Summary
This report is a summary of information the Health Services Safety Investigations Body (HSSIB) collected during an exploratory review of maternity and neonatal services in spring 2025. This exploratory review involved meetings with 17 stakeholders and a review of 35 safety concerns submitted to HSSIB and one report published in 2021 by the Healthcare Safety Investigation Branch (HSIB), the precursor organisation to HSSIB.
Content
Themes arising from stakeholder interviews identified in this report including:
- Some improved outcomes - some progress has been made in maternity and neonatal outcomes, staffing levels and governance arrangements.
- Complex national infrastructure - national maternity and neonatal systems are overly complex.
- Collaboration and information sharing between national organisations - national collaboration efforts are inconsistent and variable.
- Development, oversight and implementation of recommendations - too many recommendations exist, with limited implementation.

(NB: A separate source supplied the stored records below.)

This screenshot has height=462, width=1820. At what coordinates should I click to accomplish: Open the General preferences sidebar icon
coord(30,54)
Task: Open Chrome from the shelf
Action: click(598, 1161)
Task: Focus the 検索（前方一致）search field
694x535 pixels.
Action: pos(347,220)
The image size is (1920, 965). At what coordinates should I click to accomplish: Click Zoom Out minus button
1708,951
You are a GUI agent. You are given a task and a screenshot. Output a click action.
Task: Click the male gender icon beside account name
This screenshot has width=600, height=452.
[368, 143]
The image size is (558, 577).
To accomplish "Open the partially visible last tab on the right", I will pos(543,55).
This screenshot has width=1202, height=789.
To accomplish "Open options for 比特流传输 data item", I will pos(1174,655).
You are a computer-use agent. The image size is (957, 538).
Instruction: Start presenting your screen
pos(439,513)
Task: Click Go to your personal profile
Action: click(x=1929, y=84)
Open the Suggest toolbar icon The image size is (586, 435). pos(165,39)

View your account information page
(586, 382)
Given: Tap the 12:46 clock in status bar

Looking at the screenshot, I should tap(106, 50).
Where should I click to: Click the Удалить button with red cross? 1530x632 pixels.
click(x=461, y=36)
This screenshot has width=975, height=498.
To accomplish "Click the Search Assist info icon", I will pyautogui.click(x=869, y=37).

- Local governance arrangements - local governance of maternity services often operates in isolation from the wider organisation
- Risk awareness - services still lack the consistent ability to identify and respond to clinical risks.
- Potential for learning in maternity and neonatal services - there is limited potential to learn from harms that happen to women and babies during pregnancy, labour and birth.
- Compounding patient harm - patients experience compounded harm due to issues within the wider healthcare system, particularly the way local investigations are carried out or the way complaints/concerns are managed.
- Compounding staff harm - staff are also affected by cumulative stress and harm.
- Inequalities - disparities in care and outcomes persist because of health inequalities.
- Training and standards - there are concerns about the standards set in undergraduate and postgraduate education and whether these can be adhered to in practice.